The Catholic Church Vs. The Women of Brazil (Contribution)

Abortion might be illegal in Brazil, but that doesn't mean you can't get one -- a million people do every year.

The rich pick up the phone and go into a fancy clinic.

The poor go to the drugstore and buy an ulcer pill.

The pill is called Cytotec and costs about two dollars a dose in the States.

In Brazil, though, it's a whole month's minimum salary these days [about $100], which is precisely where the Catholic Church comes into the story. It was direct pressure from the Church that pushed the pill, an effective abortifacient, from over-the-counter to prescription-only, with the accompanying price rise that sort of thing entails.

Not that this stops people from needing Cytotec. The poor who don't want to be pregnant have few other options -- just the usual gamut of back-alley procedures. Nor can they afford the kind of doctor who gives prescriptions, so they buy the pills under the table, which costs them a full month's pay, subsistence money, by the way, that would have clothed and fed their children -- because they all have children. And they know in ways the Bishops working against them seem not to fathom exactly what another one would cost them, and it's a price they cannot pay.

So they go hungry and take their chances with a pill the Catholic Church has driven to the black market. And the problem with that isn't only the price. The fingers-to-the-bone money they're paying might be for a two-cent coated aspirin. It may be strychnine. They cross themselves as they swallow, and wait a few days. If the bleeding doesn't stop, it still isn't a crime to go to the hospital.

Although it will be, if the bill the Church has managed to get in front of the Brazilian Congress that would criminalize the buying and selling of Cytotec becomes law. If it does, then the choices of the poor who have problems with the pill will be prison or bleeding to death.

The bill has opposition and is unlikely to pass. But it's hard to recognize the Church in Brazil as the same one that in the Eighties was home to the great liberation theologists, whose conception of crime entailed less people desperate to escape pregnancy than capitalist systems that by their very nature sinned against the poor.

Those priests worked in the streets, lived in the slums, knew the unwanted children, knew their mothers; but there have been four popes since the Vatican II of Pope John XXIII, and they have squelched, silenced and driven from their ranks those dreamers who actually sought significant social transformation.

Now the Church in Brazil is manned by the likes of the Archbishop of Recife, whose latest idea of social activism [March, 2009] was to ex-communicate the mother of a nine-year-old rape victim, who got the child an abortion.

The doctors, too -- even though the child weighed seventy pounds, stood not four feet tall, and was carrying twins that would have killed her.

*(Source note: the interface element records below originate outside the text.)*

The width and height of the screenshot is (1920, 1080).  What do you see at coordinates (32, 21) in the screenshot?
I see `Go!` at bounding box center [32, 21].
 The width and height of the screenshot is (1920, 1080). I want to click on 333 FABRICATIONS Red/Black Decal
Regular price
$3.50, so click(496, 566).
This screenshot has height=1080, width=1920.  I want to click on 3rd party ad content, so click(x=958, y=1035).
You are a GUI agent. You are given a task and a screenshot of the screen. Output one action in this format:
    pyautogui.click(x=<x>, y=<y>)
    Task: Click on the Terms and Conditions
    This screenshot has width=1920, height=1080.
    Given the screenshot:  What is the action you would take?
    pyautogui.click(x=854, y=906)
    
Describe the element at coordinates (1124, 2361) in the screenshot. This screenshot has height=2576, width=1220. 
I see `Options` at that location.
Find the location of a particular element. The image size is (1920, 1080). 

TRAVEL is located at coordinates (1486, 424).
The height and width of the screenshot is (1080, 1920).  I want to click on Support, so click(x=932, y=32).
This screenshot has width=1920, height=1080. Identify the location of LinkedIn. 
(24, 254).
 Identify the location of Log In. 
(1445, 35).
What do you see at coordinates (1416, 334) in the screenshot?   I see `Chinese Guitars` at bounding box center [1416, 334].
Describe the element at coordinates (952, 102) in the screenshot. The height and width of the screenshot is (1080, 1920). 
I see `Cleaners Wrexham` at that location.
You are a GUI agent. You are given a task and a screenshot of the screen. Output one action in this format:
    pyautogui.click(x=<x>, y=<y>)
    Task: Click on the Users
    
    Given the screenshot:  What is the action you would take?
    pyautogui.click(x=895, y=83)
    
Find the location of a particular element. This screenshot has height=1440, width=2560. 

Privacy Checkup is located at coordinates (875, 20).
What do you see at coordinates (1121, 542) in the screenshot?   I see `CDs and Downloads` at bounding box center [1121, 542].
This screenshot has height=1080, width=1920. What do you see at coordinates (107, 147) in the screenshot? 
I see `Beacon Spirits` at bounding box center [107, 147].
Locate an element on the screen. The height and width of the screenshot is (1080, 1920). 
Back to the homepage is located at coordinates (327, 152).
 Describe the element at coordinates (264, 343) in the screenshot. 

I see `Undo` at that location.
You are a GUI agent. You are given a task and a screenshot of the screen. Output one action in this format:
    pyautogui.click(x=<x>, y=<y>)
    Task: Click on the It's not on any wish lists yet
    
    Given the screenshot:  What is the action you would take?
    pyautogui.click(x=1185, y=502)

But all involved in the whole affair were mortal sinners -- except for the serial rapist himself, the child's stepfather, who alone among them was not ex-communicated. The laws he broke were "man's, not God's," said the Archbishop.

This last got people into the streets. The Catholics for the Right to Decide passed out signs that read: "Catholics have sex for pleasure, use condoms, support sexual diversity, and have abortions!"

No news, of course, for anyone who's visited Brazil.

But "When will the Church hierarchy change?" the signs continued, and that is the question.

Certainly not soon enough for the 20,000 children between the ages of ten and fourteen who did have babies in Brazil last year. All of whom were the result of rape, much of it incestuous; and all, pretty much, born prematurely. Even the ones who lived are unlikely to become rocket scientists. The girls among them will be lucky to escape their child-mothers' fate.

But about them, the Church is strangely silent. The born, with their scabs and their hunger, their diapers and crying, are perhaps less appealing than the unborn, who are quiet, perfect, "sin-free," as the priests tell the people from the pulpit. Not unlike the perfect teddy bear.

"And the tragedy of that," says Beatriz Galli of Inaps, an advocacy group for reproductive rights, "is that now what we are seeing is very young rape victims 'volunteering' to carry the babies. The priests cheer, but what happens a year later to a destitute twelve-year-old with a child?"

The streets are full of them, but the Church isn't in the street these days.